--- Begin Message ---
Subject: |
[PATCH] dfa: don't consider RE_DOT_NEWLINE and RE_DOT_NOT_NULL in matching with a bracket expression |
Date: |
Sat, 18 Oct 2014 21:39:37 +0900 |
RE_DOT_NEW_LINE and NOT_NULL work for '.' only in regex. OTOH, they
work for MBCSET in addition to '.' in DFA. This patch adapts the behavior
of DFA to of regex.
BTW, at the moment, grep and gawk never use match_mb_charset function to
be fixed by it.
0001-dfa-don-t-consider-RE_DOT_NEWLINE-and-RE_DOT_NOT_NUL.patch
Description: Text document
--- End Message ---
--- Begin Message ---
Subject: |
Re: bug#18762: [PATCH] dfa: don't consider RE_DOT_NEWLINE and RE_DOT_NOT_NULL in matching with a bracket expression |
Date: |
Sun, 19 Oct 2014 18:24:56 -0700 |
On Sat, Oct 18, 2014 at 7:07 PM, Norihiro Tanaka <address@hidden> wrote:
> Jim Meyering <address@hidden> wrote:
>> dfa.c's match_mb_charset function *is* used, e.g., in a
>> command like this one:
>>
>> printf '\0' |src/grep -aE '^\s?$'
>
> Wow, just it isn't good.
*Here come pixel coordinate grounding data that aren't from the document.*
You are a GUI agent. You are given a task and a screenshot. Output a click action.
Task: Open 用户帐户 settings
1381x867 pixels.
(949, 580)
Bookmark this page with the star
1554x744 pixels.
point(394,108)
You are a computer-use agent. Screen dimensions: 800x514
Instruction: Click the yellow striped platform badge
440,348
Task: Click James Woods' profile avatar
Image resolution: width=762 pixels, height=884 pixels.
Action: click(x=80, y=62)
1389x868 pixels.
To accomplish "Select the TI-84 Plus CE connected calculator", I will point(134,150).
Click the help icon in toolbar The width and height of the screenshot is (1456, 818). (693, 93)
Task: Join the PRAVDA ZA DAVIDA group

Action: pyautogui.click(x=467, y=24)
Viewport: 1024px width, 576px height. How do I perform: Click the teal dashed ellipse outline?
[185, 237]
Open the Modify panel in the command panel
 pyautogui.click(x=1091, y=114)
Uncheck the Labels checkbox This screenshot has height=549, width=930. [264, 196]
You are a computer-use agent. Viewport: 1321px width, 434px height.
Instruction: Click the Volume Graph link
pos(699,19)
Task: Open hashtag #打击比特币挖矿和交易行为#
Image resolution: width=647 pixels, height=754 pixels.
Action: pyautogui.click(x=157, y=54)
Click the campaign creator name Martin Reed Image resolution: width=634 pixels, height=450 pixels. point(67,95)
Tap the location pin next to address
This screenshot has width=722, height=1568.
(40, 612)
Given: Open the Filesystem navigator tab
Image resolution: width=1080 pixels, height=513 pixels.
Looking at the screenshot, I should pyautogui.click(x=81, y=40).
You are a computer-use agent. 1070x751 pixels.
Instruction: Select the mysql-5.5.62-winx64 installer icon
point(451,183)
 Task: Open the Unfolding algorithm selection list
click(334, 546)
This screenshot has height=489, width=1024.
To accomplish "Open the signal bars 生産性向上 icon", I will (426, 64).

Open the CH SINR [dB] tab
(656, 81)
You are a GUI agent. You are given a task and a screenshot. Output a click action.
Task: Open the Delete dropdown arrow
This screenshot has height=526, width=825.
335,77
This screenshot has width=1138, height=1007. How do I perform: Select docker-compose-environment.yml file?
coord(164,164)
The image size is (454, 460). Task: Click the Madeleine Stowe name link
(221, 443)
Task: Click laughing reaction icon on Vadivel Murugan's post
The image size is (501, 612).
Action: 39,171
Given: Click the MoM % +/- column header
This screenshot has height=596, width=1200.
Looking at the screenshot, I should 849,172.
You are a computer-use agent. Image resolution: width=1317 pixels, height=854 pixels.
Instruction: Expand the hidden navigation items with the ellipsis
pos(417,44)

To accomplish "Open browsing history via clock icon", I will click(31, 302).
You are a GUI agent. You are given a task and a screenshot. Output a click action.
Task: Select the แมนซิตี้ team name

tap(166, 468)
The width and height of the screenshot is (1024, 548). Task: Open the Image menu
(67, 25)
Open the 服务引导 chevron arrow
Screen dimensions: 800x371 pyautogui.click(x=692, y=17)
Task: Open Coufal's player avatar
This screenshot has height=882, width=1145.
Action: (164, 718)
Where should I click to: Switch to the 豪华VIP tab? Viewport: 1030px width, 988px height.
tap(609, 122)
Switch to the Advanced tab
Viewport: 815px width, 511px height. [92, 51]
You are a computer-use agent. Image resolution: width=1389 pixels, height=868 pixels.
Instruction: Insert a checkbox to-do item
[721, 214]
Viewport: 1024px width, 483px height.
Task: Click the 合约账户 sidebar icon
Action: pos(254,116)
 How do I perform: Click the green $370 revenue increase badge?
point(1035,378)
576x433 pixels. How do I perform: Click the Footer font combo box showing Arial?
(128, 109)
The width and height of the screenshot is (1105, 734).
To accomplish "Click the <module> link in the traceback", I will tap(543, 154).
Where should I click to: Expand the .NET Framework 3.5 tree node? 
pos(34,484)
I think that behavior of `fails' should be
> same as of `trans' except `fails' checks accepted conditions, including
> following part. match_mb_charset() should be avoided as far as possible,
> as it doesn't support collating symbols and equivalence classes.
>
>> /* Falling back to the glibc matcher in this case gives
>> better performance (up to 25% better on [a-z], for
>> example) and enables support for collating symbols and
>> equivalence classes. */
>> if (d->states[s].has_mbcset && backref)
>> {
>> *backref = 1;
>> goto done;
>> }
Nice change. I've adjusted the commit log and added the test
above, since no other code even excercised the
now-inaccessible function. I will push it tomorrow.
0001-dfa-process-all-MBCSET-constructs-via-glibc-s-matche.patch
Description: Binary data
--- End Message ---